The New York Times published an article about a tenured professor at the University of Pennsylvania Law School, Amy Wax, who has frequently made statements that are racist, homophobic, sexist, xenophobic, the whole range of prejudices, not what you expect of someone who supposedly teaches students that everyone is equal in the eyes of the law.

Amy Wax, a law professor, has said publicly that “on average, Blacks have lower cognitive ability than whites,” that the country is “better off with fewer Asians” as long as they tend to vote for Democrats, and that non-Western people feel a “tremendous amount of resentment and shame.”

At the University of Pennsylvania, where she has tenure, she invited a white nationalist to speak to her class. And a Black law student who had attended UPenn and Yale said that the professor told her she “had only become a double Ivy ‘because of affirmative action,’” according to the administration.

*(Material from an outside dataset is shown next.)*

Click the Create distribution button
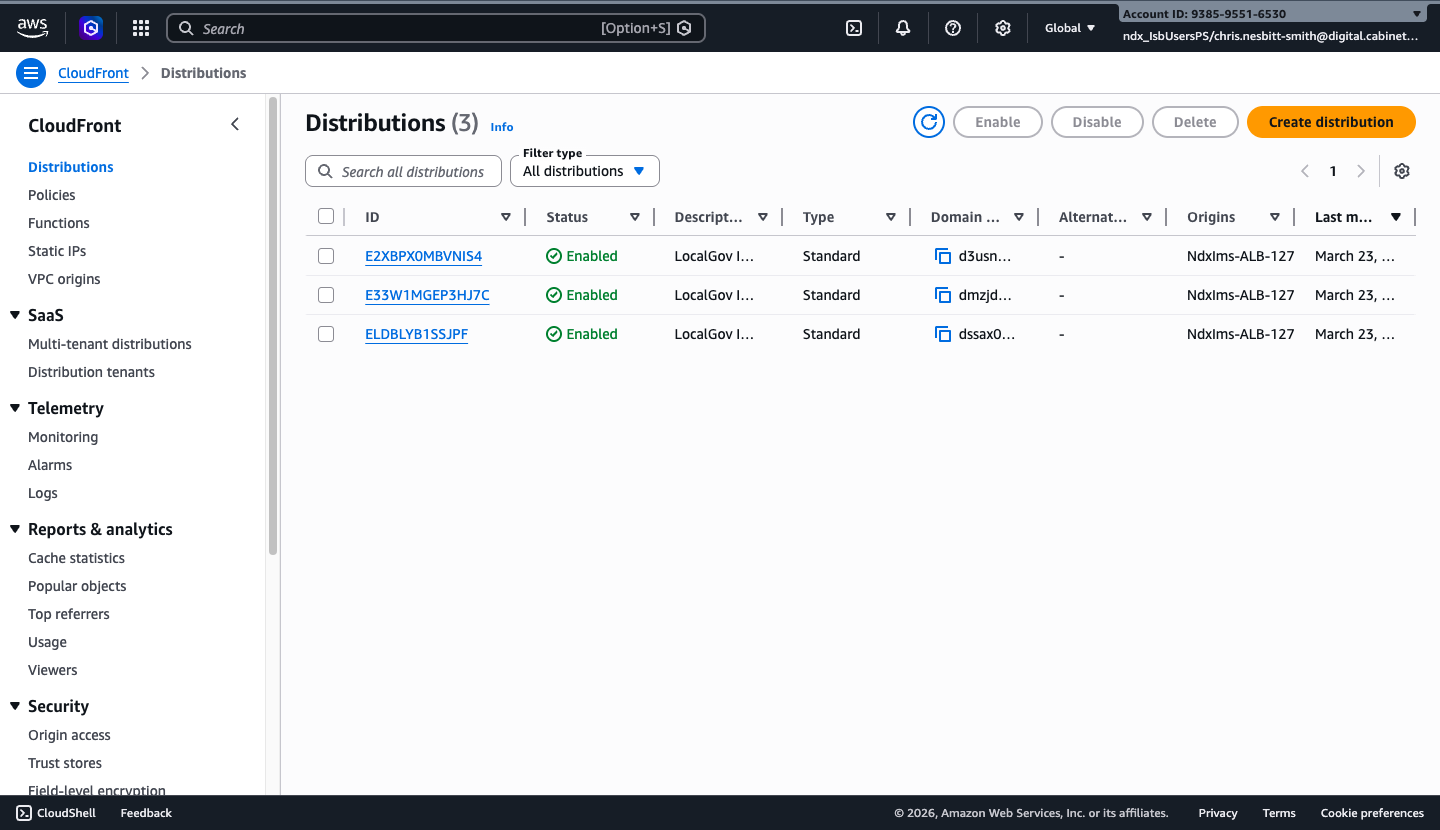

Professor Wax has denied saying anything belittling or racist to students, and her supporters see her as a truth teller about affirmative action, immigration and race. They agree with her argument that she is the target of censorship and “wokeism” because of her conservative views.

All of which poses a conundrum for the University of Pennsylvania: Should it fire Amy Wax?

The university is now moving closer to answering just that question. After long resisting the call of students, the dean of the law school, Theodore W. Ruger, has taken a rare step: He has filed a complaint and requested a faculty hearing to consider imposing a “major sanction” on the professor…

For years, Mr. Ruger wrote in his 12-page complaint, Professor Wax has shown “callous and flagrant disregard” for students, faculty and staff, subjecting them to “intentional and incessant racist, sexist, xenophobic and homophobic actions and statements.”

The complaint said she has violated the university’s nondiscrimination policies and “standards of professional competence.”

The article goes on to cite the many times that Professor Wax has offended women, Blacks, gays, foreign students, or anyone else who does not agree with her idyllic view of the culture of the 1950s. Implicitly she means an era when Blacks were subservient, women were compliant wives, gays were in the closet, and foreigners were tourists.

What should the university do?

…many free speech groups, including the Academic Freedom Alliance, PEN America and the Foundation for Individual Rights and Expression, have criticized the dean and said that Professor Wax should not be fired because of her public statements.

My view: She should not be fired. Perhaps she should be admonished for behavior that is insulting to students, but her academic freedom and tenure protect her job.

Academic freedom protects not just the views that one likes, not just the views of the majority, but the views you hate. I might wish that Professor Wax were open-minded and wish that she had a keener sense of humanity, but I defend her right to be offensive, inconsiderate, and obnoxious. Students are not required to take her courses. Those who take her courses should challenge her views if they disagree.

But academic freedom must prevail.

Voltaire: “I may not agree with what you have to say, but I will defend to the death your right to say it.”